65% of people working as a Support Specialist earned a Bachelor's Degree
What skills do you need to be a Support Specialist?
- Ability to Multitask
- Operating Systems
- Microsoft Office Suite
- Excellent Communication
- Written Communication
- Microsoft Windows
Find computer training courses to increase your technology qualifications
Familiarize yourself with computer troubleshooting as early as possible to prepare yourself for a job as a support specialist. Finding training as a support specialist can come from a variety of avenues, including:
- Vocational school.
- An apprenticeship.
- On-the-job experience.
Vocational school and apprenticeships will give you formal training. If you don't want to delay your entrance into the workforce, look for a job in IT that will teach you customer service and troubleshooting. These skills will help you make the transition to a support-specialist role.
While you do not need a four-year degree to become a support specialist, many people seeking this career find it helpful to obtain an associate's or a bachelor's degree in computer science, information technology, or a related field. Relevant schooling typically opens up higher-paying jobs and can help you move into more advanced positions.
Grow your technology experience by pursuing support specialist positions
When pursuing support specialist jobs, remember to emphasize both your computer skills and your soft skills. Hiring managers want to see that you are capable of communicating with people who may not understand IT terms or be savvy with computers.
Many support specialists work for large companies helping customers of that company.
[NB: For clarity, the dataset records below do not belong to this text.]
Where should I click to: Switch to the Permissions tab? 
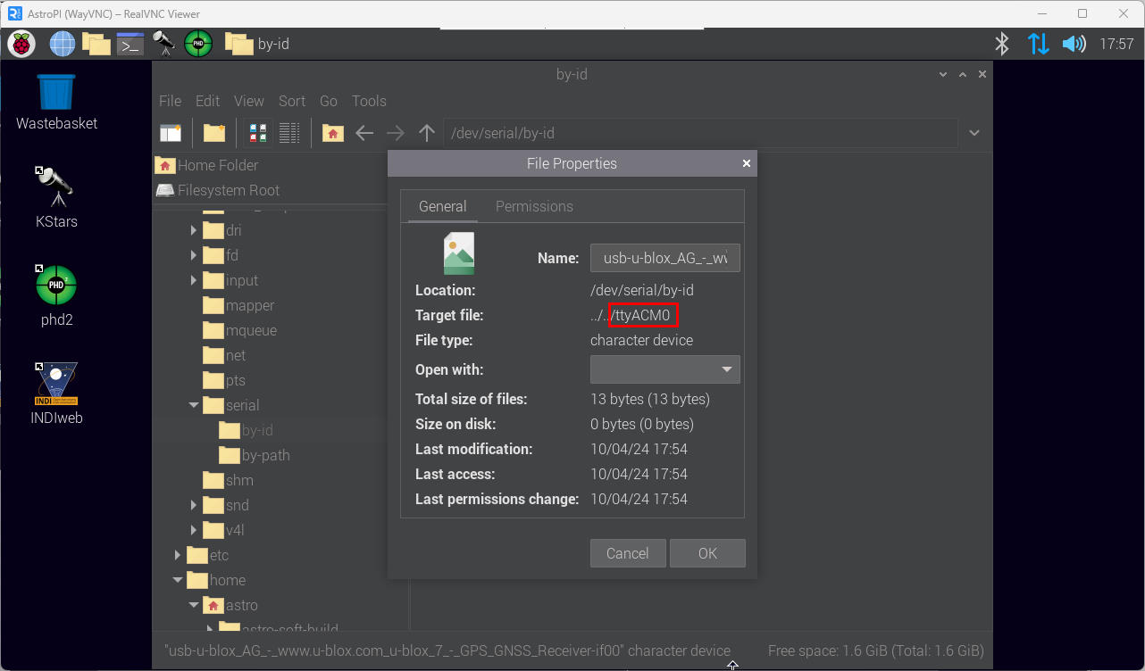534,206
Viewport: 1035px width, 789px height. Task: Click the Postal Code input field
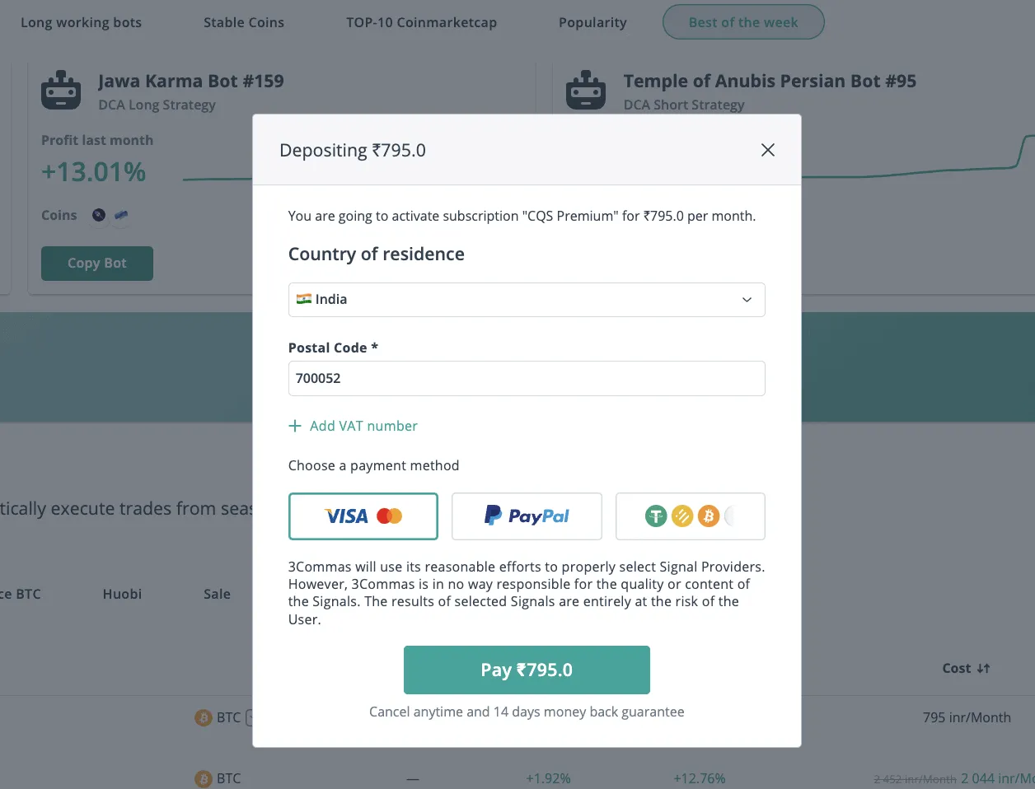(x=527, y=379)
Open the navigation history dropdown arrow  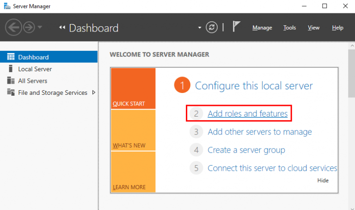40,27
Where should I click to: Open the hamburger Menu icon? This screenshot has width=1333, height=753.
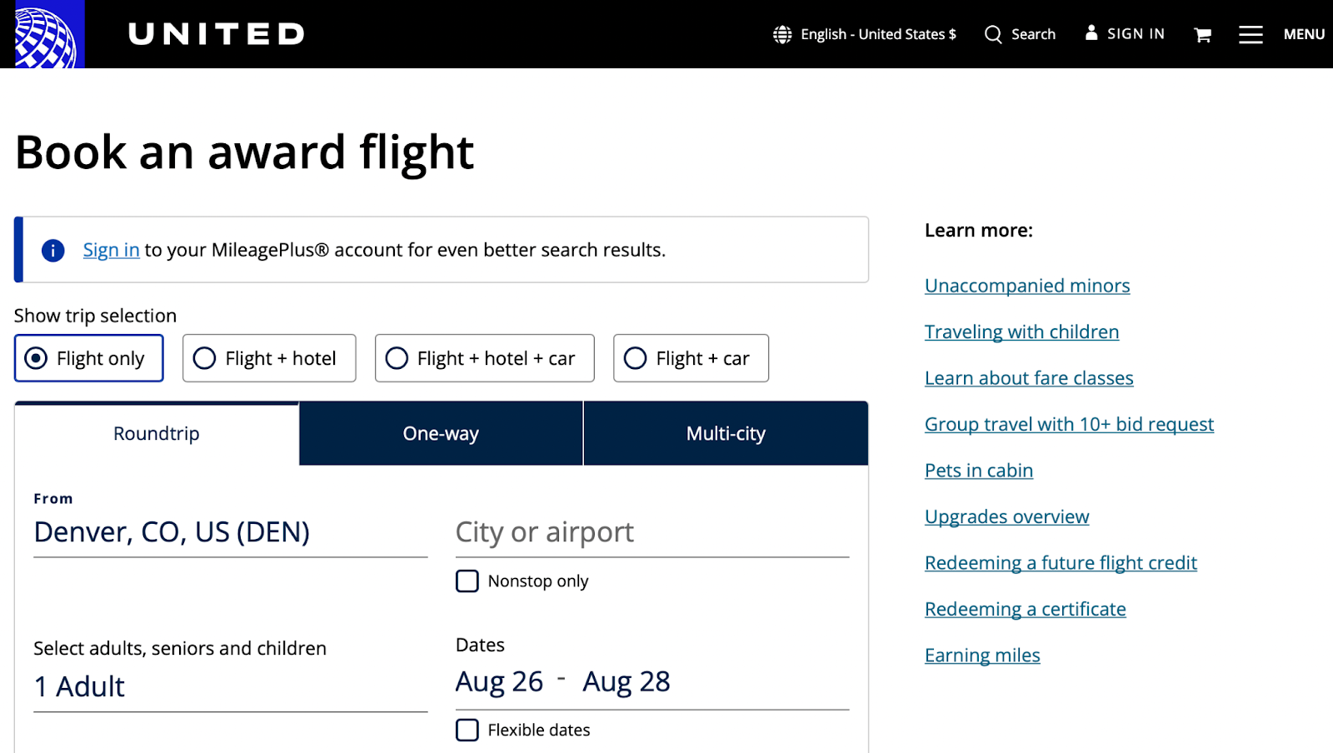click(x=1251, y=34)
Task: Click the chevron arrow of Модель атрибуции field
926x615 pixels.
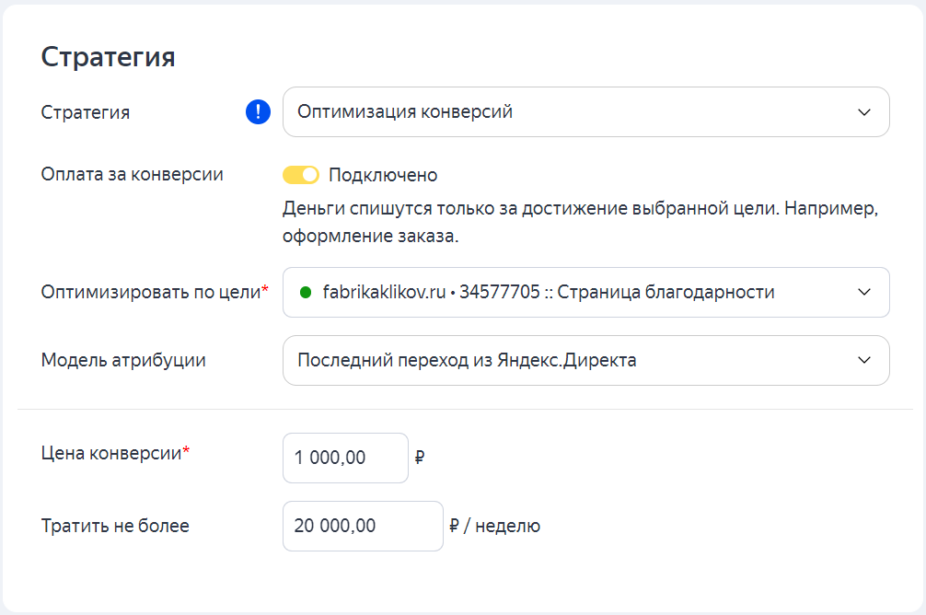Action: click(863, 360)
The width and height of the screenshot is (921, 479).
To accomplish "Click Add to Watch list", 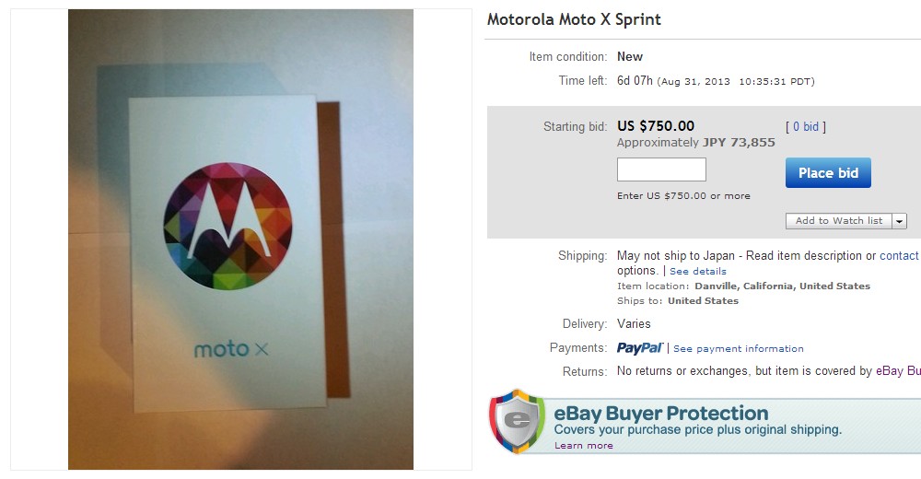I will pos(838,221).
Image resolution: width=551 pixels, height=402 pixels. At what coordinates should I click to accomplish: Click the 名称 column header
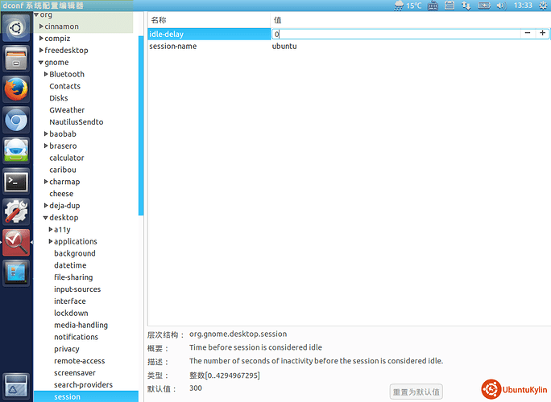point(159,18)
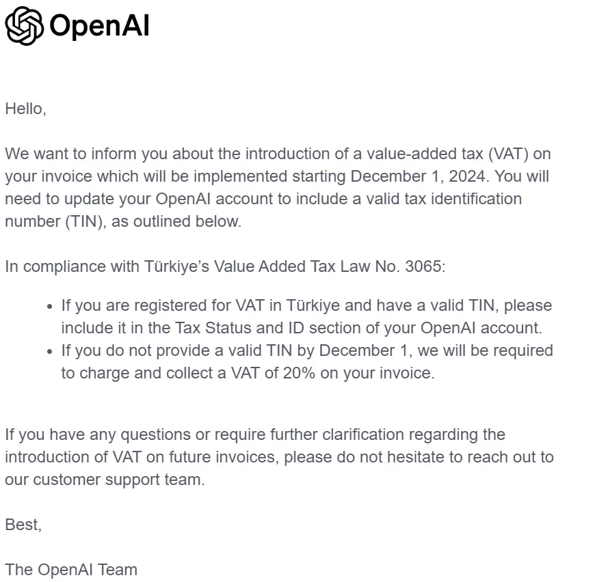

Typically these report in through a call center. As you move through your career, you may transition to a role within a company helping other employees with their IT issues. This type of role can lead to support specialist roles that focus on an organization's networks.
Move into complex IT roles where you may advance your leadership and technology skills
As you move forward with your career, you may move into roles that require you to upgrade systems and communicate with vendors to set up hardware and software that fits your employer's needs. You can also move into supervisory and team leader roles, in which you oversee other support specialists and coordinate larger troubleshooting efforts.